Fitting's theorem is a mathematical theorem proved by Hans Fitting. It can be stated as follows:

If M and N are nilpotent normal subgroups of a group G, then their product MN is also a nilpotent normal subgroup of G; if, moreover, M is nilpotent of class m and N is nilpotent of class n, then MN is nilpotent of class at most m + n.
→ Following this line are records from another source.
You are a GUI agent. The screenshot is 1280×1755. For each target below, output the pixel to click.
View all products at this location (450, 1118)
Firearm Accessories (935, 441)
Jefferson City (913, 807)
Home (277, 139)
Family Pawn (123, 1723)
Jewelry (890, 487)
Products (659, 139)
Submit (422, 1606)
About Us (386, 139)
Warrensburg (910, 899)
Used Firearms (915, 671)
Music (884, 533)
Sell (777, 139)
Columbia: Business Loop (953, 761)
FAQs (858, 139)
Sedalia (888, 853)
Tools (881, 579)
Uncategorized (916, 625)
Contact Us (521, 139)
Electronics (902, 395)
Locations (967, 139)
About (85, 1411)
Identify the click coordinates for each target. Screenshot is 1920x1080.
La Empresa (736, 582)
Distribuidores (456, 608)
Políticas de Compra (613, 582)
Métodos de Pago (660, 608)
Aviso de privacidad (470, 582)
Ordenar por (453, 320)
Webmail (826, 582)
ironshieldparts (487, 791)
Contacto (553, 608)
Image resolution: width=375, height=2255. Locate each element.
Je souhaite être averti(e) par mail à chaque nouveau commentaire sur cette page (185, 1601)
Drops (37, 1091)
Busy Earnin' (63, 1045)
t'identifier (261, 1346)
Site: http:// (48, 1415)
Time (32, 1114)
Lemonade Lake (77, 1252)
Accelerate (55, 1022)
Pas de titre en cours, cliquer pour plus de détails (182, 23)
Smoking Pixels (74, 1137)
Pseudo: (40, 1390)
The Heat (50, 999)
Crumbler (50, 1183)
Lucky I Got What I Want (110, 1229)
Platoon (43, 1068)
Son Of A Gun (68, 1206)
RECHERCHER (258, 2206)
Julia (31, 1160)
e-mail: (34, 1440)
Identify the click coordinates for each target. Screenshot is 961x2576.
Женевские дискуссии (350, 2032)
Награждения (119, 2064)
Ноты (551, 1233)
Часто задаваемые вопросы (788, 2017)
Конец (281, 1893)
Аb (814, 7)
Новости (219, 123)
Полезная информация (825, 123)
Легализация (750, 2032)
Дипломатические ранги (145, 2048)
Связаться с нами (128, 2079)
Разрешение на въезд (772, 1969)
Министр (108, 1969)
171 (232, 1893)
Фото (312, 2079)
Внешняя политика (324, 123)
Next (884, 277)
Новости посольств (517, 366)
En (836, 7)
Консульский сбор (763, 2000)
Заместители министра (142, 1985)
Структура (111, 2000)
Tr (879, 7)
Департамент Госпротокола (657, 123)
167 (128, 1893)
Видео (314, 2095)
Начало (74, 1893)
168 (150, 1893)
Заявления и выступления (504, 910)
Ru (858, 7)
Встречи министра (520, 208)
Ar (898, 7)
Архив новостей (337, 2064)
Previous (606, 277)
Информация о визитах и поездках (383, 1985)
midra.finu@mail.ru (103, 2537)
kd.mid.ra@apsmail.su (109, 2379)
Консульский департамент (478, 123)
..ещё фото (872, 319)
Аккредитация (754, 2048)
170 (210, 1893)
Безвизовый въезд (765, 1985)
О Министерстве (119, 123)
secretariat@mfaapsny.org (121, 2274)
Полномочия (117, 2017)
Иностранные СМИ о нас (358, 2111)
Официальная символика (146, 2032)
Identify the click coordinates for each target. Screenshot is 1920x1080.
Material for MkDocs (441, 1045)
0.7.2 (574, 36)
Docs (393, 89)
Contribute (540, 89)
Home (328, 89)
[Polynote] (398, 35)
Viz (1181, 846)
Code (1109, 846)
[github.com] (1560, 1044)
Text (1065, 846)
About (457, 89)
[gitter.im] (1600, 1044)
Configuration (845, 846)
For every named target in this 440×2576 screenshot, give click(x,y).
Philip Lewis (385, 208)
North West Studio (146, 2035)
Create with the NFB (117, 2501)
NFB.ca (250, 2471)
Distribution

By induction it follows also that the subgroup generated by a finite collection of nilpotent normal subgroups is nilpotent. This can be used to show that the Fitting subgroup of certain types of groups (including all finite groups) is nilpotent. However, a subgroup generated by an infinite collection of nilpotent normal subgroups need not be nilpotent.

Order-theoretic statement
In terms of order theory, (part of) Fitting's theorem can be stated as:
The set of nilpotent normal subgroups form a lattice of subgroups.
Thus the nilpotent normal subgroups of a finite group also form a bounded lattice, and have a top element, the Fitting subgroup.

However, nilpotent normal subgroups do not in general form a complete lattice, as a subgroup generated by an infinite collection of nilpotent normal subgroups need not be nilpotent, though it will be normal. The join of all nilpotent normal subgroups is still defined as the Fitting subgroup, but it need not be nilpotent.